Five bottles of Oregon’s allotment of Pappy 23-year-old went to “chance to purchase,” a lottery started in 2018. The odds of winning Pappy 23-year were 1 in 4,150.
Utah, Virginia and Pennsylvania are among other states with lotteries for coveted liquor. Two men in Pennsylvania each bought a bottle of Pappy Van Winkle after winning the liquor lottery in different years. They tried to sell their bottles on Craigslist, but undercover officers posing as buyers nailed them for selling liquor without a license.
In Virginia, an employee of the state’s Alcoholic Beverage Control Authority downloaded confidential information about which state-run liquor shops would be receiving rare bourbons. An accomplice then sold the intel to Facebook groups of bourbon fans. The now-former employee pleaded guilty to felony computer trespass in September, received a suspended prison sentence and a fine, and was banned from all Virginia liquor stores.

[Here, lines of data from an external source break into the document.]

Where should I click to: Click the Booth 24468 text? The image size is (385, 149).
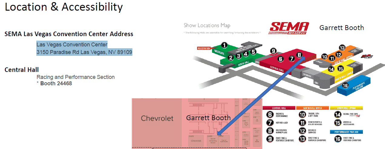(56, 83)
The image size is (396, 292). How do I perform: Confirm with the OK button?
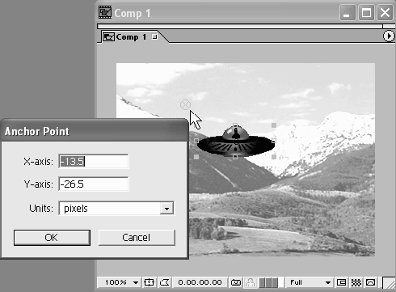[x=52, y=238]
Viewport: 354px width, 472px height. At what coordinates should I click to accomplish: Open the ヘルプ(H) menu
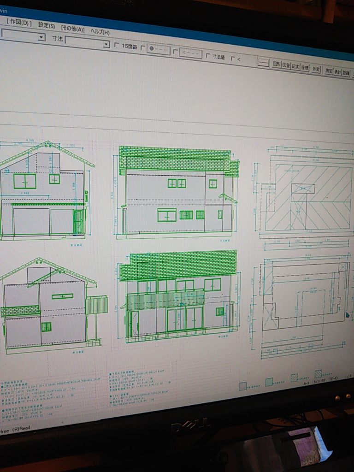(100, 32)
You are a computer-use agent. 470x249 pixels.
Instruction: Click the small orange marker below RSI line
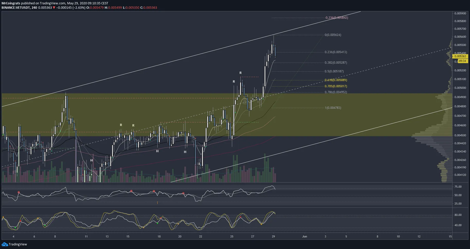[157, 203]
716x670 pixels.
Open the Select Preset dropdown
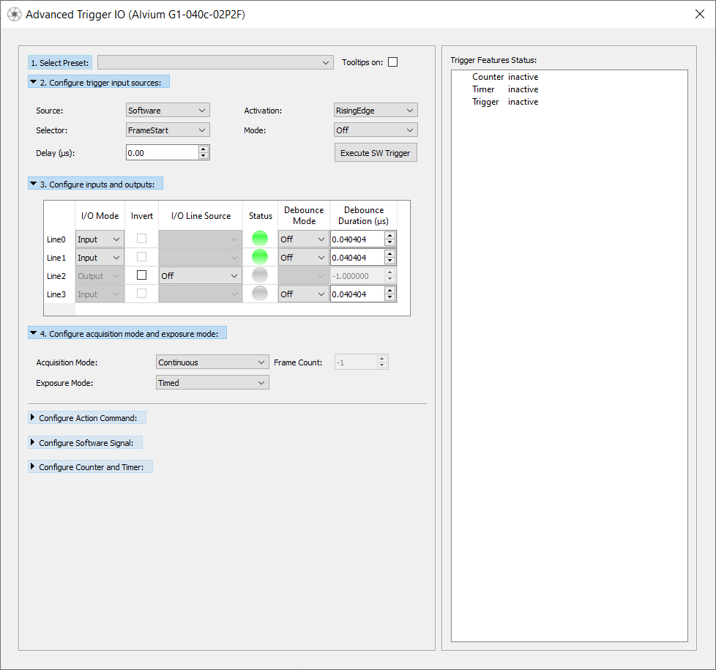point(215,63)
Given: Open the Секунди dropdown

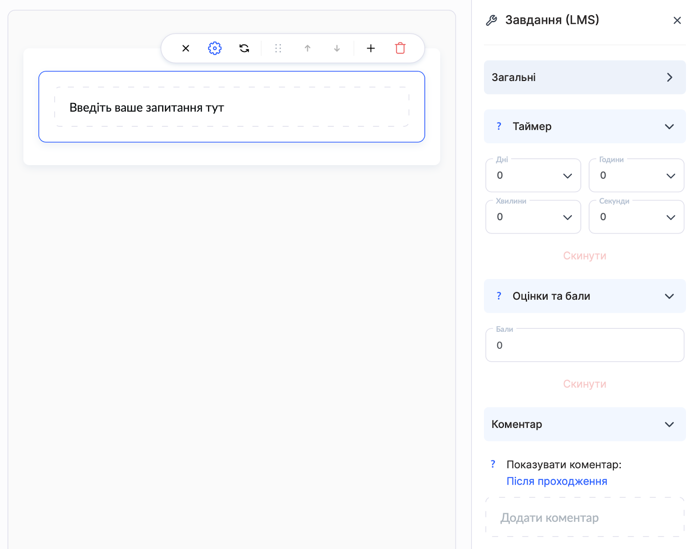Looking at the screenshot, I should click(636, 217).
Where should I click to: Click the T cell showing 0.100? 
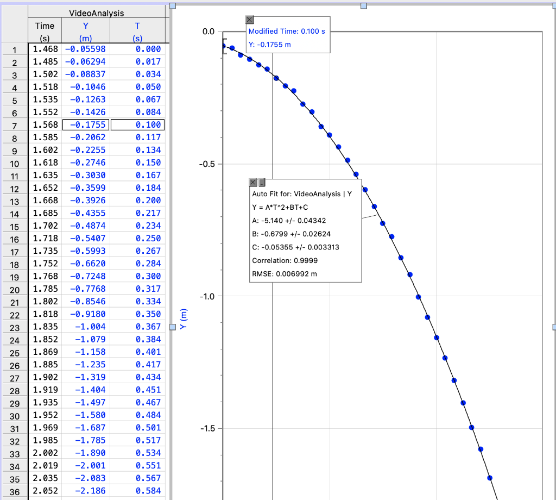[x=137, y=124]
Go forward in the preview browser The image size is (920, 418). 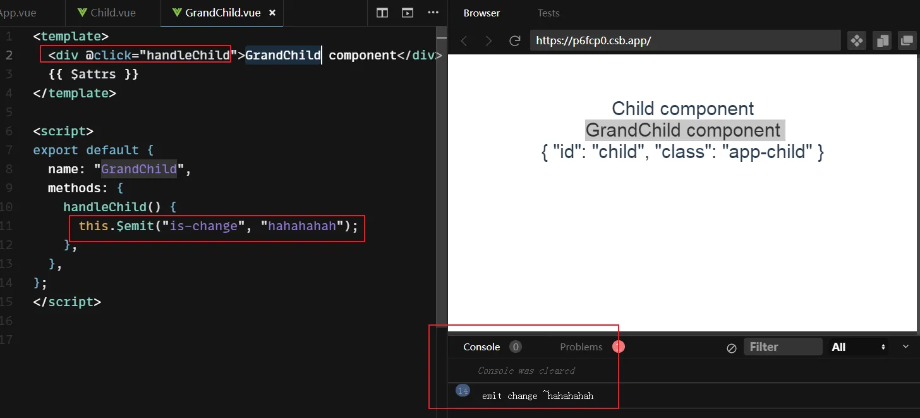coord(488,41)
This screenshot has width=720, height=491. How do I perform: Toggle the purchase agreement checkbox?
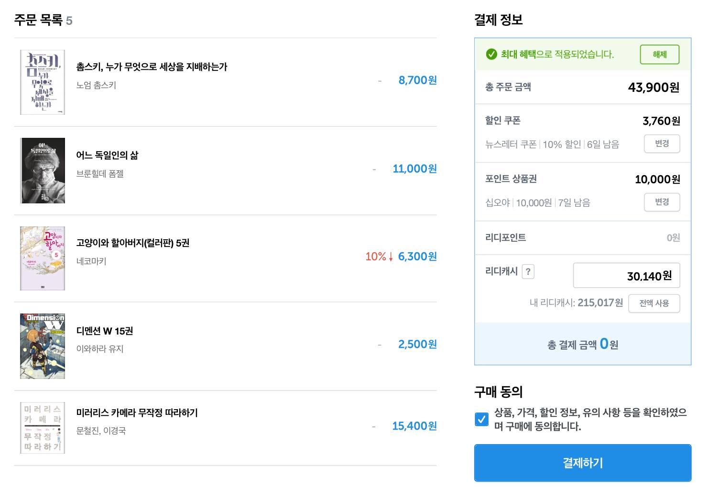481,419
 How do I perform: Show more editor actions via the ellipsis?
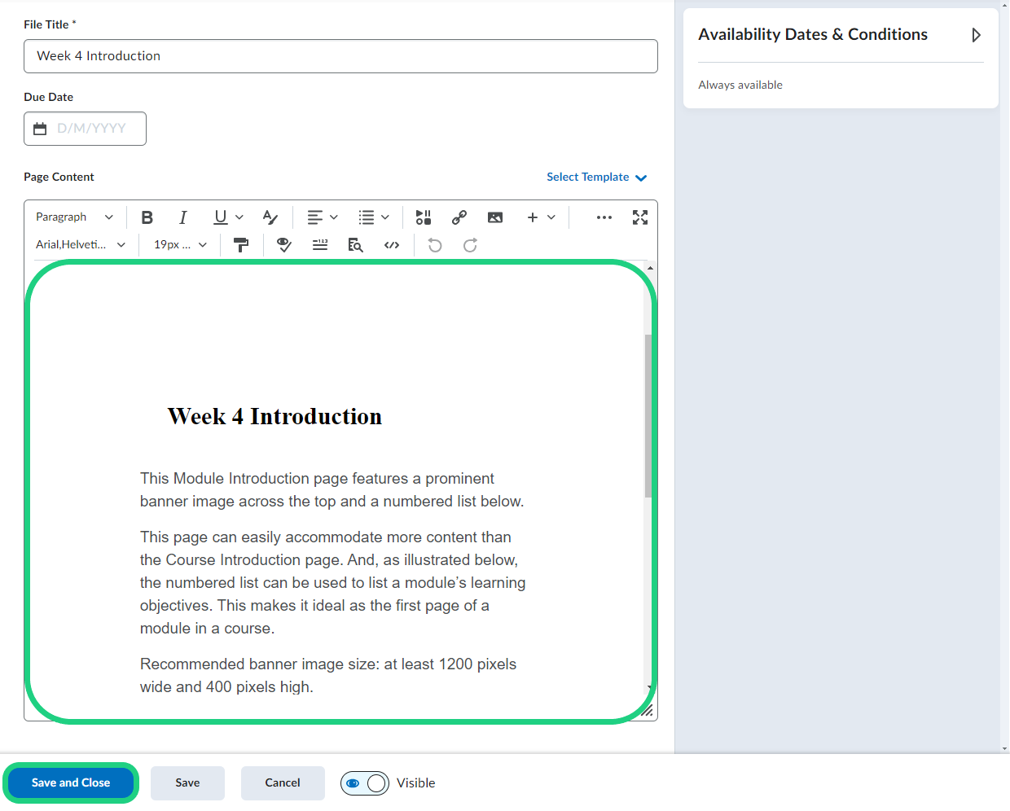(x=604, y=217)
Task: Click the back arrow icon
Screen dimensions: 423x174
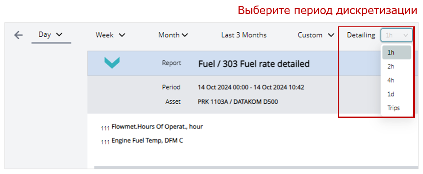Action: [x=18, y=35]
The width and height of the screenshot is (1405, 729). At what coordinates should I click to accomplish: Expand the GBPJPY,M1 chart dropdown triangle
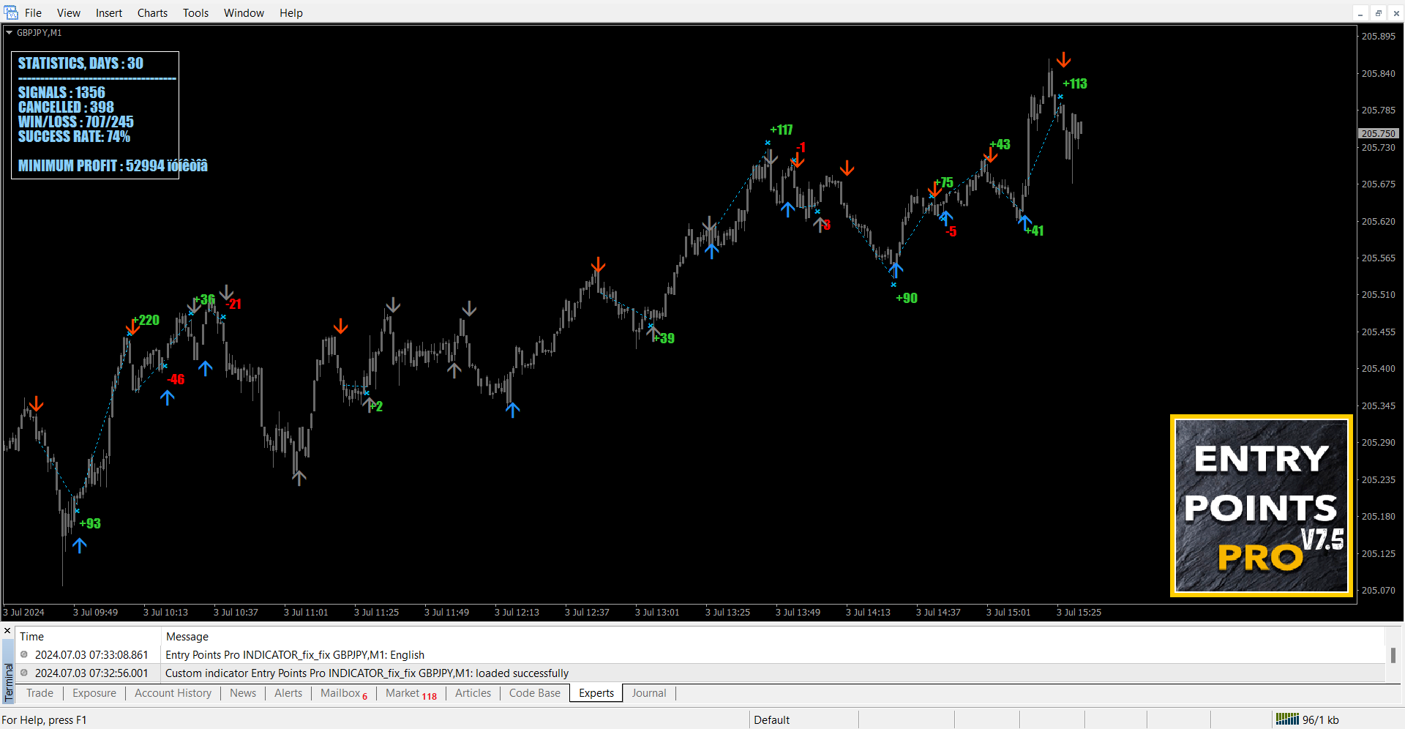[x=10, y=33]
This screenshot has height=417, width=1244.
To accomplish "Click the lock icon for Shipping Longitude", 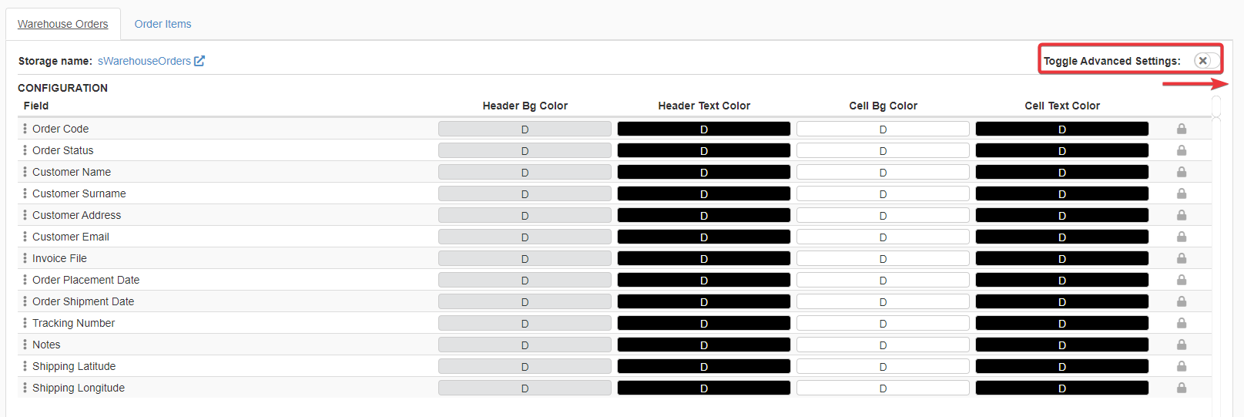I will 1181,388.
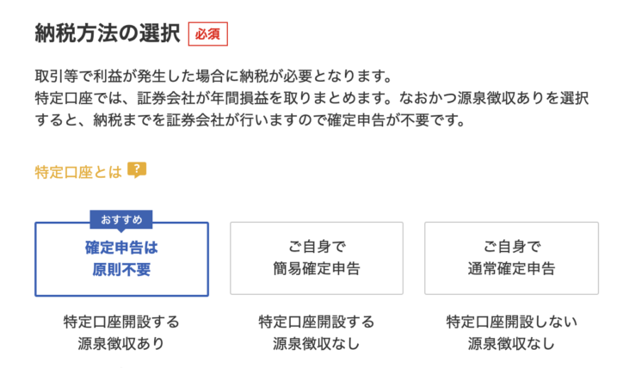The width and height of the screenshot is (623, 368).
Task: Open the 特定口座とは help link text
Action: (78, 172)
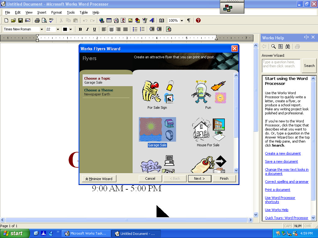The image size is (318, 238).
Task: Open the Format menu
Action: tap(57, 12)

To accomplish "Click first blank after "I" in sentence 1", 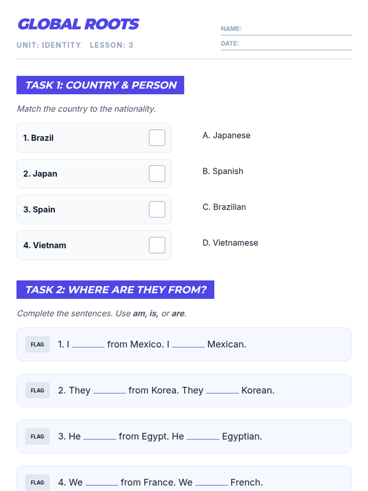I will pos(88,344).
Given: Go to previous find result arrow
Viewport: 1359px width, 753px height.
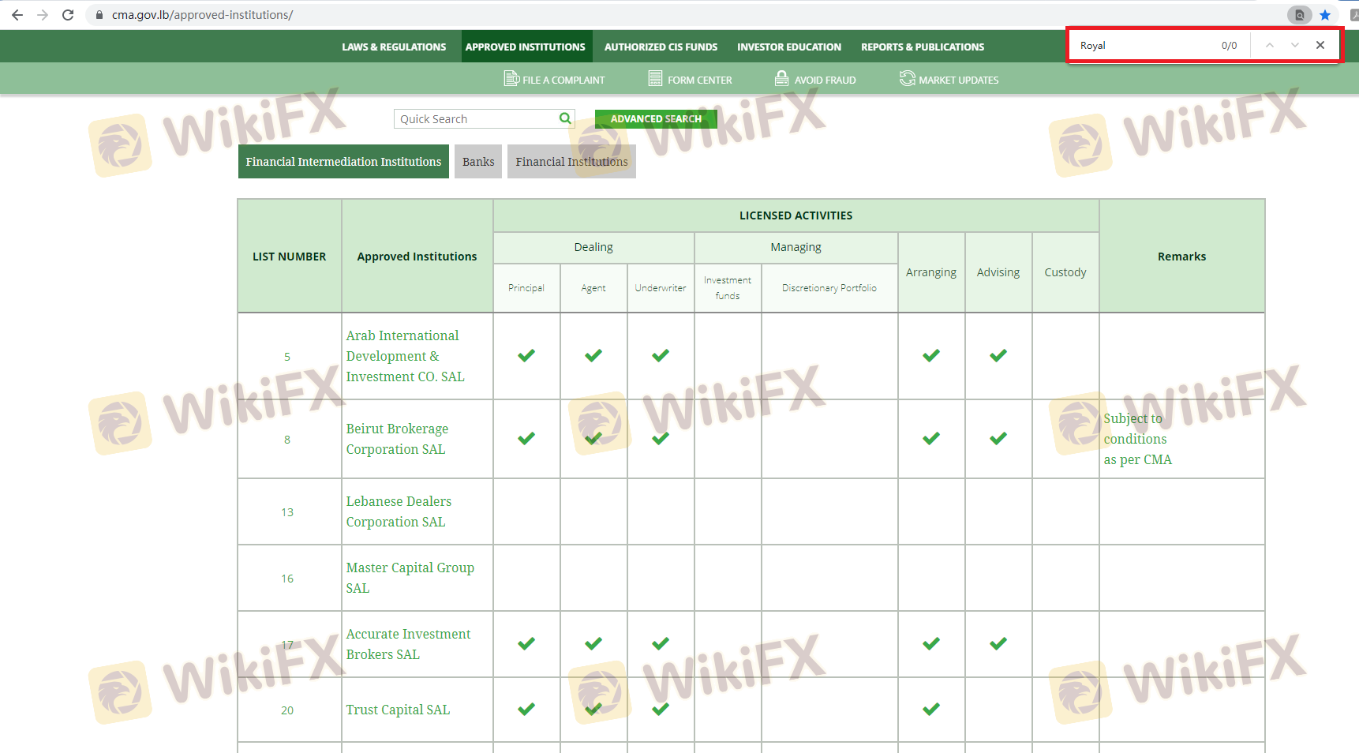Looking at the screenshot, I should click(x=1270, y=45).
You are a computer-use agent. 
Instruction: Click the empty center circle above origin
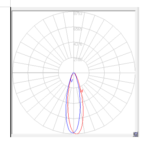[x=74, y=65]
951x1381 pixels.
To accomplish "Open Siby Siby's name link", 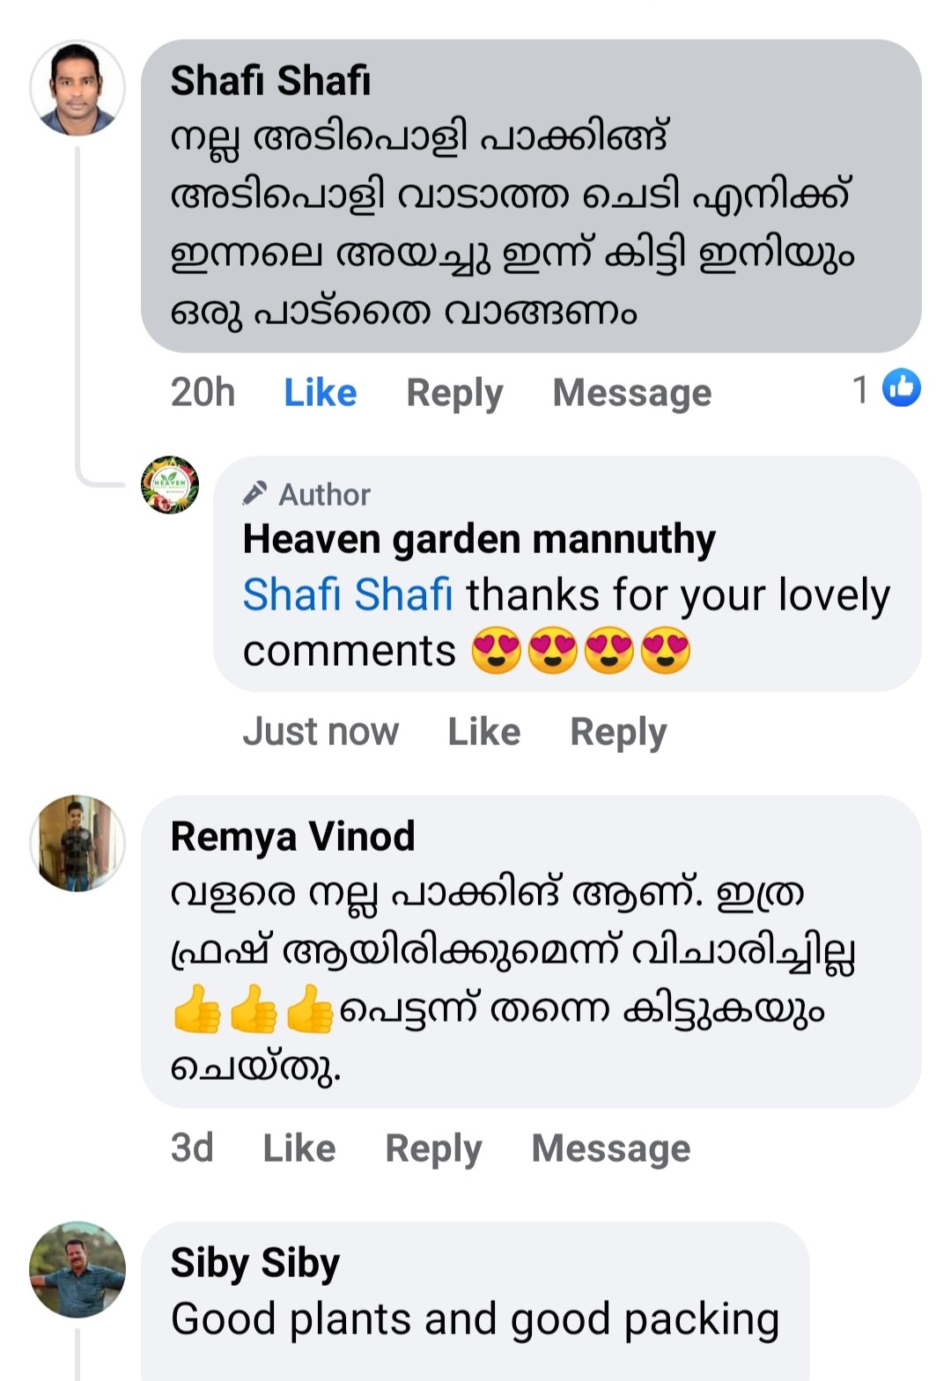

In Kentucky, an employee of Buffalo Trace Distillery was arrested in 2015 for stealing bourbon, including Pappy, over several years and selling it. The caper became part of “Heist,” a Netflix miniseries, in 2021.
Whiskey is a booming industry, especially the high-end products.
Supplier sales for American whiskey — which includes bourbon, Tennessee whiskey and rye — rose 10.5% last year, reaching $5.1 billion, according to the Distilled Spirits Council of the United States. Revenue for makers of super-premium American whiskey grew 141% over the past five years.
Bourbon, in particular, has a rich American heritage. It’s been around since before Kentucky became a state in 1792 and is where the vast majority of bourbon comes from. In 1964, Congress declared bourbon “a distinctive product of the United States,” barring whiskey produced in other countries from being labeled as bourbon. Today, some of the best-known Kentucky bourbon distilleries are foreign-owned.
In the 1960s and ’70s, bourbon had a reputation as a cheap drink. Then came a change: Targeting Japan, Kentucky distillers developed single-barrel and small batch versions in the 1980s and 1990s, which later blossomed in the United States, said Fred Minnick, who has written books on bourbon and judges world whiskey competitions.
“The distillers were starting to wake up — there was an interest in the whiskey, because the culture itself was beginning to change,” Minnick said. “We were going from a steak-and-potatoes nation to foie gras and wagyu.”
Minnick lovingly describes what it’s like to sip a great bourbon, which obtains sweetness by absorbing natural wood sugars from charred oak barrels.
“It begins at the front of your tongue, walks itself back, will drip a little bit down your jawline, a little bit like butter, very velvety,” Minnick said. “Caramel is one of the quintessential notes, followed by a little touch of vanilla.”
Some of the world’s top beverage companies that own major brands include Kirin (which owns Four Roses), Beam Suntory (Maker’s Mark, Jim Beam, Knob Creek, Basil Hayden), Diageo (Bulleit, I.W. Harper), Sazerac (Buffalo Trace, Van Winkle, Blanton’s) and Campari Group (Wild Turkey).
They boosted bourbon production with multimillion-dollar expansions and renovations, but there’s still not enough of the best stuff to go around.
Despite Pappy 23-year-old’s red-hot popularity, Minnick is not a big fan.
“Right or wrong, the Pappy Van Winkle 23-year-old is absolutely the most sought-after modern whiskey, year in, year out,” Minnick said. “I personally think that the 23-year is hit-and-miss. It’s typically over-oaked for me.”